I’ve just discovered that many people’s least favourite DJ, that cretinous, odious buffoon Mike Read would not play the single Celebrate The Bullet, once again showing his remarkable ignorance and stupidity. Quite clearly the lyric “Do you really have to prove it, 'cause you know it won't bring them back to you, back to you” has a different meaning to the clown than the rest of us. Such is the man’s idiocy I’m surprised he’s not a minister for Culture in the Cummings/Johnson UK government.

Some of the tracks reflect the political atmosphere in the time, such as Bombscare, the title track, Bristol and Miami, and there’s some less-than-cheery sentiments in Selling Out Your Future and Red Reflections. Overall, I think it’s a remarkably powerful album, and far far superior to Too Much Pressure. It’s an album that I still play often, much more so than the debut.

The making of Celebrate The Bullet caused two original band members to leave, and shortly after its release the group disbanded. Maybe its relative failure and (idiotically) critical reviews played their part.

Thank you kindly.

CC writes:
Feel free to agree or disagree
Celebrate the Bullet is an album I'm not familiar with at all. I don't even recognise the cover. So I have found this educational.
George advises that he has a few more up his sleeve. I'll also offer up one or two but it's harder than you think. If anyone else wants to join the party you are more than welcome - one song from the first album and two from the second.


  1. The Manics second album - Gold Against The Soul - is better than the sprawling hype-inflected double debut.
    Gold Against The Soul may not be a belter in itself, but I prefere it to the debut.
    Interestingly, "Third Album Recovery" is a thing - see The Jam, The Clash, Iron Maiden, Bruce Springsteen, Rod Stewart etc - by the third album they were at the top of their game.
    But I don't believe this applies to The Manics - for all it's love, I just don't see the greatness in The Holy Bible

  2. I can't really comment RD as I came to the Manics much later than that
    Third Album Recovery - another potential series there! I maybe would add Billy Bragg to that list

  3. I'm with Charity here, I've never heard those Manic albums, and I have six of their albums.

  4. It's good to have you back, George. Although I hadn't really noticed you'd gone away. Only really know the Selecter from their singles so I'll take your word on that.

    Agree about the Manics though and I never saw the appeal of The Holy Bible either. It's probably my least favourite Manics album. Ritchie's 6th Form Poetry Project,

    I'll throw Warren Zevon into the ring though. His first album from the late 60s wasn't the best, to the point that it's almost been airbrushed out of history and people think his eponymous album is actually his debut. There's another one in the tip of my tongue but... I'll have to get back to you.

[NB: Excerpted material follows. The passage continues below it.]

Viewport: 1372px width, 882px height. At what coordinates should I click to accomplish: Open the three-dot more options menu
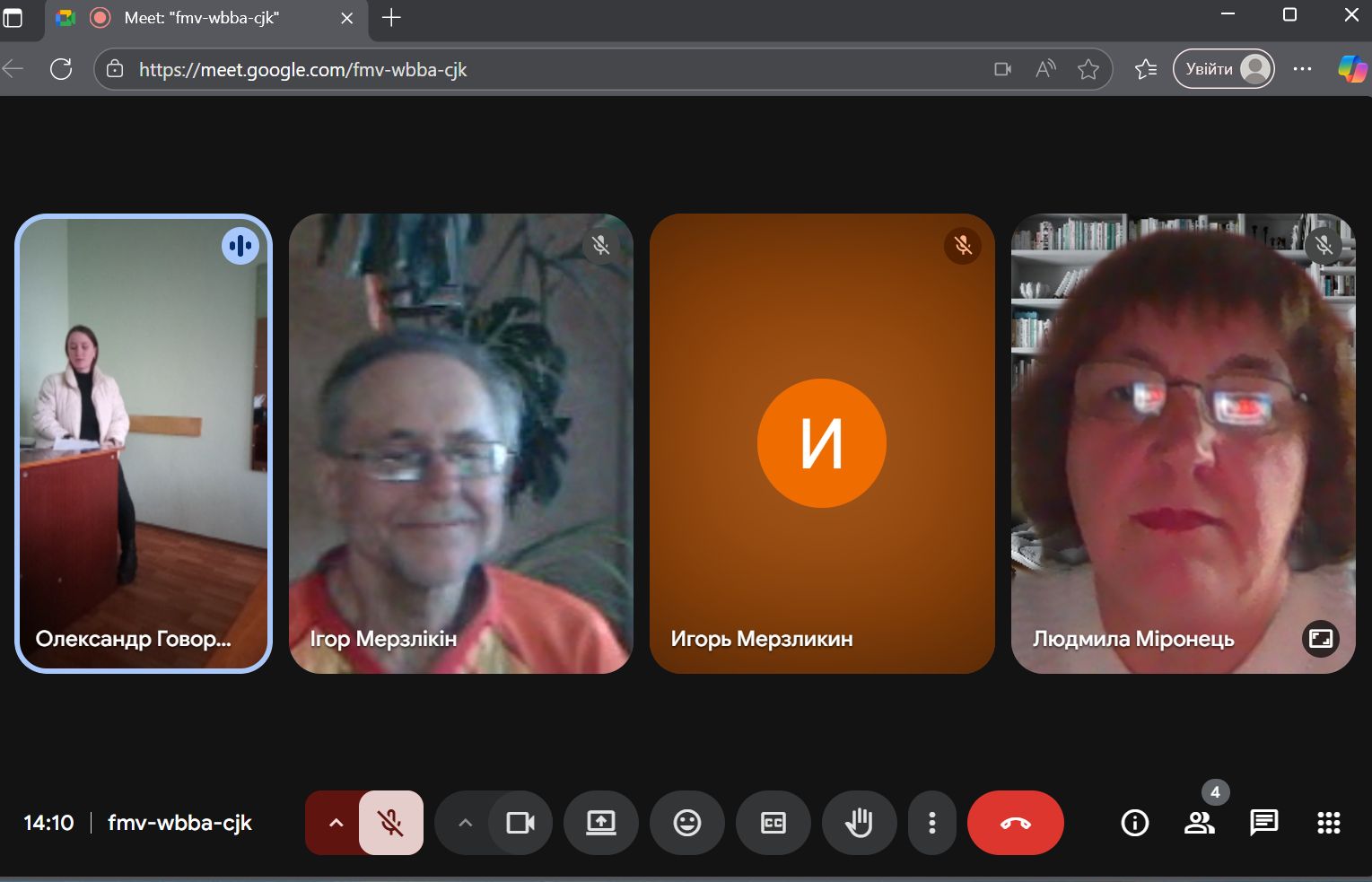932,823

  5. Billy Joel ! There you go. That'll cement my cred. His debut album Cold Spring Harbour had some great songs on it but it was mastered at the wrong speed by the record company and only given a proper, remastered release many years later.

    I can hear you laughing, you know.

    1. Feel free to submit a post Rol
      There will be worse than Billy Joel in this series - trust me!

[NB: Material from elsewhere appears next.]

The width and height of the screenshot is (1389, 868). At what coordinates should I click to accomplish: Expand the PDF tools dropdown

    2. I too look forward to reading any justification that Billy Joel has made anything decent! Bring it on.

  6. I never think of Gang Of Four's sophomore album Solid Gold was a dud! It has my favorite Go4 song on it What We All Want.
    Favorite 2nd album of all time - Heaven Up Here by Echo And The Bunnymen.

    1. I think of Solid Gold as a disappointment. It does get played very very occasionally.

  7. Hi George. Too Much Pressure is the better of the two album covers, however. One of my all-time favorites. Talking Heads bettered a very good '77 with More Song About Buildings and Food.